**WORK TO DO**: Write the next part of the news article on Congress and the Justice Department hiring inquiry, picking up after its last sentence.

**ARTICLE**:
Congress Considers Broadening Justice Department Inquiry
By Greg Gordon and Margaret Talev
McClatchy Newspapers
Sunday 06 May 2007
Washington - Congressional investigators are beginning to focus on
accusations that a top
civil rights official at the Justice Department illegally hired lawyers
based on their political
affiliations, especially for sensitive voting rights jobs.
Two former department lawyers told McClatchy Newspapers that Bradley
Schlozman, a
senior civil rights official, told them in early 2005, after spotting
mention of their
Republican affiliations on their job applications, to delete those
references and resubmit
their resumes. Both attorneys were hired.
One of them, Ty Clevenger, said: "He wanted to make it look like it was
apolitical."
Schlozman did not respond to phone calls to his home Sunday. But he
denied the
allegations in an earlier phone interview with McClatchy Newspapers and
through a
department spokesman. In the interview he said he "tried to
de-politicize the hiring
process" and filled jobs with applicants from "across the political
spectrum."
Attention is turning to Schlozman after the announcement last week that
the Justice
Department opened an internal investigation to determine whether Monica
Goodling,
Attorney General Alberto Gonzales' White House liaison, illegally took
party affiliation into
account in hiring entry-level prosecutors. The department's inspector
general and its
Office of Professional Responsibility are conducting that inquiry jointly.
Federal law and Justice Department policies bar the consideration of
political affiliation in
hiring of personnel for non-political, career jobs.

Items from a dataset
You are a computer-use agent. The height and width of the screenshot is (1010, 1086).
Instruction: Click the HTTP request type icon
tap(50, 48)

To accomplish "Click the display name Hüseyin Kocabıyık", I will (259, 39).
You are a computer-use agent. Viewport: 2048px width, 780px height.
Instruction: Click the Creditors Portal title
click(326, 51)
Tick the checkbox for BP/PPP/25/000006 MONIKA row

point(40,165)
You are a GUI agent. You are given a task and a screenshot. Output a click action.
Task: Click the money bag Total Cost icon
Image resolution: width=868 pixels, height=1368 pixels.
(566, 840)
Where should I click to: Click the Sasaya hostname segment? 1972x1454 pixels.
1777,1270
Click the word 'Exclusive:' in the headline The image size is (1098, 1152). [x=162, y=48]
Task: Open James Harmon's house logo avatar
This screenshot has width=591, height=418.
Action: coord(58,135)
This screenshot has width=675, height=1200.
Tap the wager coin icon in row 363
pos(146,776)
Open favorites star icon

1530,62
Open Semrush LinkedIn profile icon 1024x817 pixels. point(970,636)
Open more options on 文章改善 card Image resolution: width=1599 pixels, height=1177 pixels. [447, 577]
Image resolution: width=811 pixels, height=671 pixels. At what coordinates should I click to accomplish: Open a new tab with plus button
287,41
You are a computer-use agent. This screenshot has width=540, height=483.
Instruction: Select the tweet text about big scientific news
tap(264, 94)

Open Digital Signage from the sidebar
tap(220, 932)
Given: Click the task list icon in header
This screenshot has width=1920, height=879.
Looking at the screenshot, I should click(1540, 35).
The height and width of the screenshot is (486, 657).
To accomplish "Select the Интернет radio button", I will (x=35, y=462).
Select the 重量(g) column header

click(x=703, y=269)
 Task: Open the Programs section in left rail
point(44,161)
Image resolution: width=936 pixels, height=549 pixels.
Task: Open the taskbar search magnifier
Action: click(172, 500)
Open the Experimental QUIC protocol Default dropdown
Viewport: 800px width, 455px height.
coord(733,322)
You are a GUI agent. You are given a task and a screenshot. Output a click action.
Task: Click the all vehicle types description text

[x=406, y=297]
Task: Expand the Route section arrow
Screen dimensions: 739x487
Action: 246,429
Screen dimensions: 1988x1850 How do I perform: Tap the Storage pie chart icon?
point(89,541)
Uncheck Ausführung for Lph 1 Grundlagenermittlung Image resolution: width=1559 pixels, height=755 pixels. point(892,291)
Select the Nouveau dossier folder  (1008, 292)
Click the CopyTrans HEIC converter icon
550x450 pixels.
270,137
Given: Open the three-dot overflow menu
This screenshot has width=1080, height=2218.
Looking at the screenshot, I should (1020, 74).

**OUTPUT OF THE EXERCISE**:
A congressional aide, who requested anonymity because of the sensitivity
of the matter,
said that the House and Senate Judiciary Committees want to look beyond
Goodling to see
whether other department officials may have skewed recruiting and hiring
to favor
Republican applicants. Investigators have heard allegations that
Schlozman showed a
political bias in hiring and hope the department will permit him to be
interviewed
voluntarily, the aide said.
Sen. Claire McCaskell, D-Mo., told National Public Radio last week that
she wants to hear
testimony from Schlozman because "more answers under oath need to be given."
One of the former Justice Department employees, Clevenger, is pursuing a
whistleblower
suit alleging he was wrongly fired for exposing mistreatment of
employees by his Special
Litigation Section chief.
Clevenger and the other lawyer recounted Schlozman's odd handling of
their job
applications in the spring of 2005. Clevenger said his resume stated
that he was a
member of the conservative Federalist Society and the Texas chapter of
the Republican
National Lawyers Association. The other applicant's resume cited work on
President
Bush's 2000 campaign, said the attorney, who insisted upon anonymity for
fear of
retaliation.
They said Schlozman directed them to drop the political references and
resubmit the
resumes in what they believed were an effort to hide those conservative
affiliations.
Clevenger also recalled once passing on to Schlozman the name of a
friend from Stanford
as a possible hire.
"Schlozman called me up and asked me something to the effect of, `Is he
one of us?'"
Clevenger said. "He wanted to know what the guy's partisan credentials
were."
Schlozman, who recently completed more than a year's service as interim
U.S. attorney in
Kansas City that was marked with controversy, has drawn harsh criticism
over his
conduct as the top deputy in the Civil Rights Division starting in 2003
and a term of
roughly seven months as its acting chief beginning in the spring of 2005.
Several former department lawyers assailed his treatment of senior
employees and his
rollback of longstanding policies aimed at protecting African-American
voting rights. They
blame him for driving veteran attorneys, including section chief Joseph
Rich, to resign
from their posts.
Rich recently told Congress that 15 of the 35 attorneys in the voting
rights section have
resigned since 2005. Former employees of the Voting Rights Section told
McClatchy of at
least eight hires since then of employees with conservative political
connections.
The Boston Globe, which obtained resumes of civil rights hires under the
Freedom of
Information Act, reported Sunday that seven of 14 career lawyers hired
under Schlozman
were members of either the Federalist Society or the Republican National
Lawyers
Association.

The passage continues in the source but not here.